Apakah dengan status decacorn itu bangsa Indonesia untung banyak? Tentu saja tidak. Begini cara mainnya.
Kebetulan kemarin Alibaba Group Holding Limited (NYSE: BABA) baru umumkan laporan keuangan untuk tahun fiskal yang berakhir Maret 2020, yang beritanya saya baca di Businesswire. Alibaba adalah juga investor Tokopedia. Total pendanaan terpublikasi Tokopedia selama 9 putaran adalah US$2,4 miliar (Rp33,6 triliun).
Dikatakan, Alibaba menjejak satu pencapaian historis dengan membukukan total nilai penjualan barang di seluruh platform (GMV/Gross Merchandise Value) US$1 triliun (Rp14.000 triliun!). Net income Rp277,49 triliun. Berarti rasio antara GMV dan net income adalah 50,45 kali.
Alibaba bisa digunakan untuk menilai Tokopedia, sebab bisnisnya ecommerce juga. Taruhlah Tokopedia berstatus decacorn (valuasinya Rp140 triliun). Dengan memakai rasio 50,45 kali itu, net income Tokopedia harus mencapai Rp2,77 triliun/tahun agar berstatus sebagai decacorn.
Menurut berita peretasan data Tokopedia yang marak beberapa waktu lalu, setidaknya marketplace ini punya 7 juta merchant. Taruhlah 10% saja yang aktif, berarti 700 ribu merchant.
Dengan demikian Tokopedia harus menarik pemasukan rata-rata Rp3,96 juta/merchant/tahun untuk mencapai target income tersebut atau setara Rp330,3 ribu/merchant/bulan.

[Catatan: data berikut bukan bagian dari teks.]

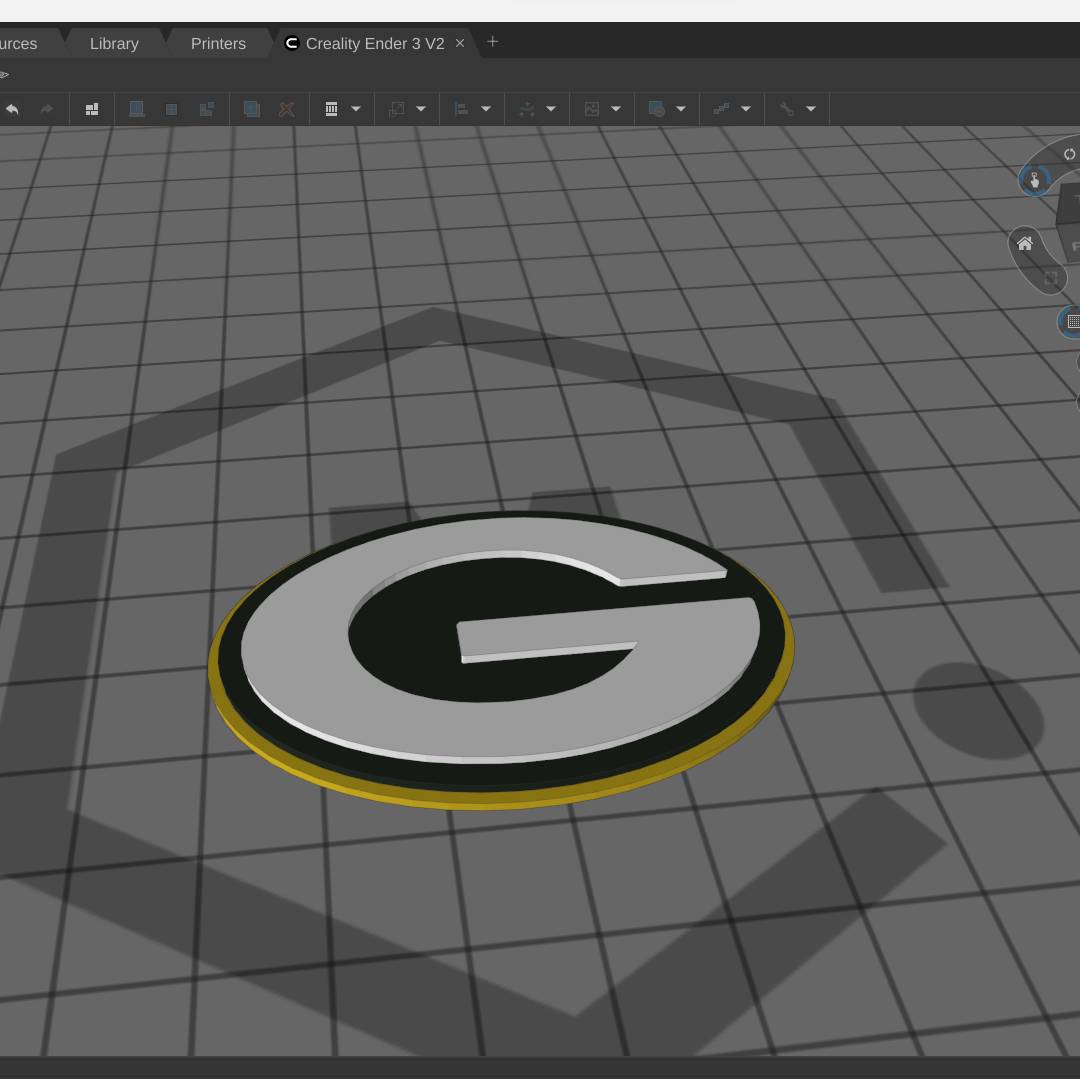Open the dropdown arrow beside the wrench icon
Screen dimensions: 1080x1080
coord(811,109)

Dari mana target pemasukan per merchant itu didapat, banyak cara, misalnya menarik ‘iuran’ bulanan untuk Gold Merchant, menarik fee transaksi dan pengiriman barang, pendapatan iklan/promosi, penyelenggaraan acara offline, dan sebagainya.
Tunggu saja, tidak lama lagi Presiden Jokowi juga akan ‘mengumumkan’ dengan bangga bahwa startup Indonesia yaitu Tokopedia berstatus decacorn (sekarang baru diberitakan valuasi Tokopedia US$9 miliar/Rp126 triliun). Kedua setelah Gojek, dan ini merupakan bukti ekonomi digital Indonesia sangat potensial dan tumbuh pesat.
Salah-salah ketik sedikit rangkap jabatan maklumi saja, kira-kira begitu kasarnya.
Benarkah demikian?
Meskipun ada cara menghitungnya dalam pembukuan, tapi tidak ada rumus yang pasti mengenai valuasi. Persepsi/opini publik juga mempengaruhi, begitu pula akses terhadap kebijakan pemerintah. Makanya rangkap jabatan seperti Wishnutama itu sangat berpengaruh bagi bisnis Tokopedia.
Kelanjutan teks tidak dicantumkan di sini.